In light of the history and of these descriptions of natural law by Black’s Law Dictionary, the following is what it defines as moral law.  “The law of conscience; the aggregate of those rules and principles of ethics which relate to right and wrong conduct and prescribe the standards to which the actions of men should conform in their dealings with each other.”[5]

Confer also this definition of “imperfect obligation”!  “The duty of exercising gratitude, charity, and the other merely moral duties are examples of this kind of obligation.”[6]

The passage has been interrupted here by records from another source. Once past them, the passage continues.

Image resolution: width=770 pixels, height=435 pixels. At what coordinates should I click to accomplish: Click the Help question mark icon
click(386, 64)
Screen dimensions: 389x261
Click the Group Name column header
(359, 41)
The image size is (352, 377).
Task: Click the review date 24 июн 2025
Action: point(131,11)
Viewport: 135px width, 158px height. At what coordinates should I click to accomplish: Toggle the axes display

ConclusionWhile unbiblical men could only imagine what natural law would mean, the Bible authoritatively and assuredly will reveal what it is.  Therefore, depend on what the Bible commands is God’s moral law for men!  Reject any prideful presumptions of natural law which men would promote which contradict the clear laws of God!

[1] The Lutheran Cyclopedia, editor Erwin L. Lueker (Saint Louis: Concordia, 1975), page 567f.
[2] Black’s Law Dictionary, Fifth edition (Saint Paul: West, 1979), page 773B.
[3]  Black’s Law Dictionary, Fifth edition (Saint Paul: West, 1979), page 772A & B.
[4]  Black’s Law Dictionary, Fifth edition (Saint Paul: West, 1979), page 925A & B.
[5]  Black’s Law Dictionary, Fifth edition (Saint Paul: West, 1979), page 909B.
[6]  Black’s Law Dictionary, Fifth edition (Saint Paul: West, 1979), page 969B.